A simplified description of a physical system intended to capture the essential aspects of the system in a sufficiently simple form to enable the mathematics to be solved. In practice some models require approximation techniques to be used, rather than being exactly soluble. When exact solutions are available they can be used to examine the validity of the approximation techniques.

Mathematics

See mathematical model.

Statistics

A simple description of a probabilistic process that may have given rise to observed data. For example, if the data consist of the numbers shown by a fair die during a game of Snakes and Ladders, then a simple model would state that for each roll, and independent of the outcomes of other rolls, the distribution of the number shown is a discrete uniform distribution, on 1, 2,…, 6.
Models form the bedrock of Statistics. Specific distributions are often invoked. Many types of models are mentioned in this dictionary.

Chemistry

A representation of a physical or chemical system that is a simplification of the real system but which attempts to retain most of the key features of that system. The simplifications make mathematical analysis of the model easier than is the case in the real system and sometimes enable exact solutions to be obtained.

Chemical Engineering

A mathematical representation of a system or process using equations that predict its behaviour. See mathematical model.

Computer

A simplified representation of something (the referent). The representation may be physical or abstract, and may be restricted to certain properties of the referent. In computing, models are usually abstract and are typically represented in a diagramming notation, such as dataflow diagrams (in functional design), ERA diagrams (for a data model), or state-transition diagrams (for a model of behaviour); in the case of the relational model the referent is the target system while in the waterfall model, V-model, and spiral model the referent is the development process. In computer graphics, models are used to create realistic images of objects and their attributes (see colour model, lighting model, reflectance model).
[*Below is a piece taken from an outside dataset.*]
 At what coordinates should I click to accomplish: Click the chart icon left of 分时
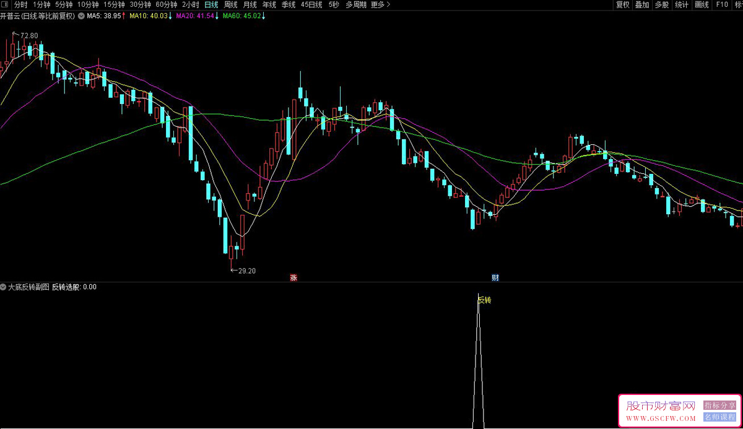click(6, 4)
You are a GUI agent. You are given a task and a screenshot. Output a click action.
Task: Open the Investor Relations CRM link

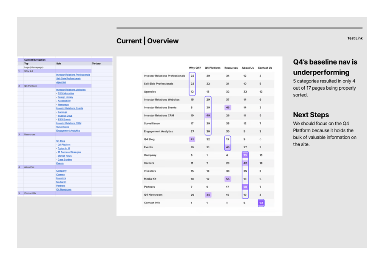[69, 124]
Electronics and Electrical Engineering

A high-level description of a system in which unnecessary detail has been removed to ensure that the important aspects are as clear as possible. In practice there may be a number of different system models that emphasize different aspects of the system’s behaviour. Physical behaviour can be modelled using differential equations, Fourier transforms, and Laplace transforms. Computational behaviour can be captured using state diagrams.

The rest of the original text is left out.